*What you are asked to do*
Quote word for word the lines starting at the line with "Viewport: 1000px width, 1000px height." and ending at the final line of the entries. Leave out any pictures.

*Records supplied*
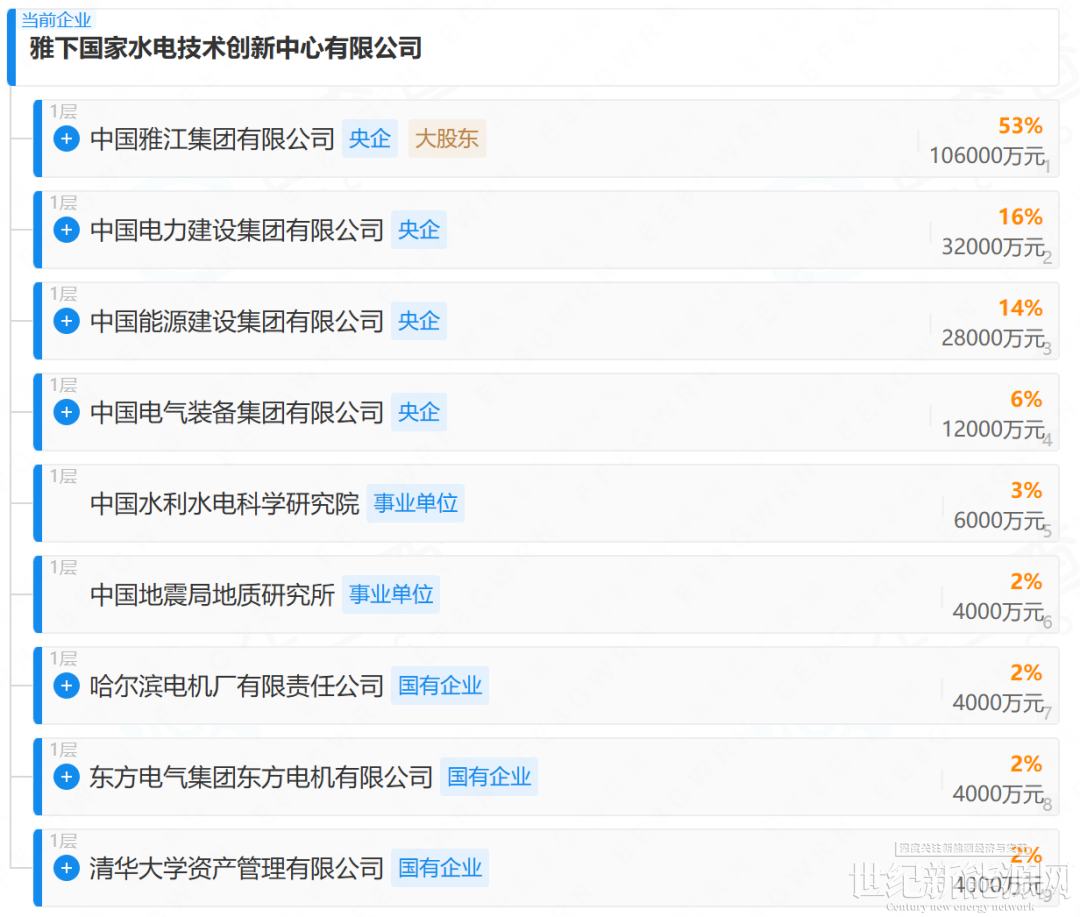The height and width of the screenshot is (917, 1080).
Task: Expand 中国雅江集团有限公司 shareholder node
Action: click(x=66, y=139)
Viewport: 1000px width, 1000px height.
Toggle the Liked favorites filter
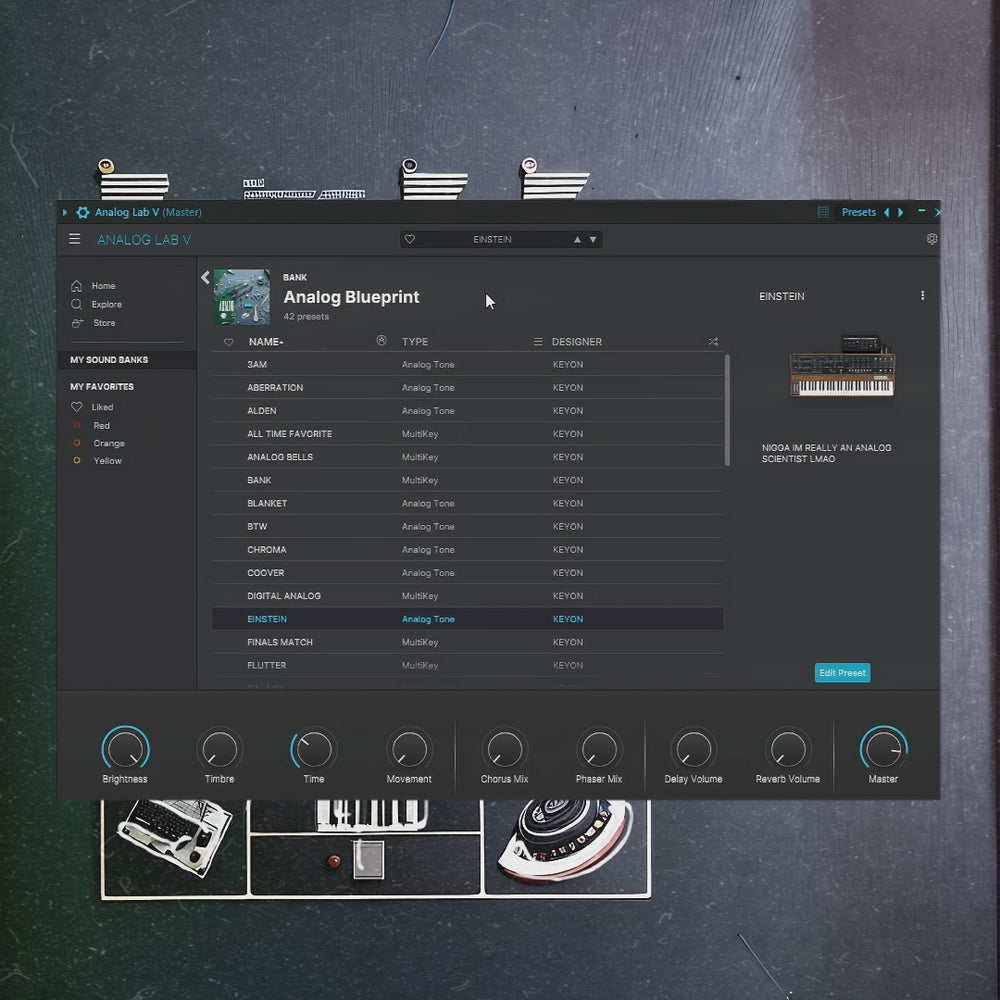coord(101,406)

*Completed exercise*
Viewport: 1000px width, 1000px height.
Toggle the Liked favorites filter
coord(101,406)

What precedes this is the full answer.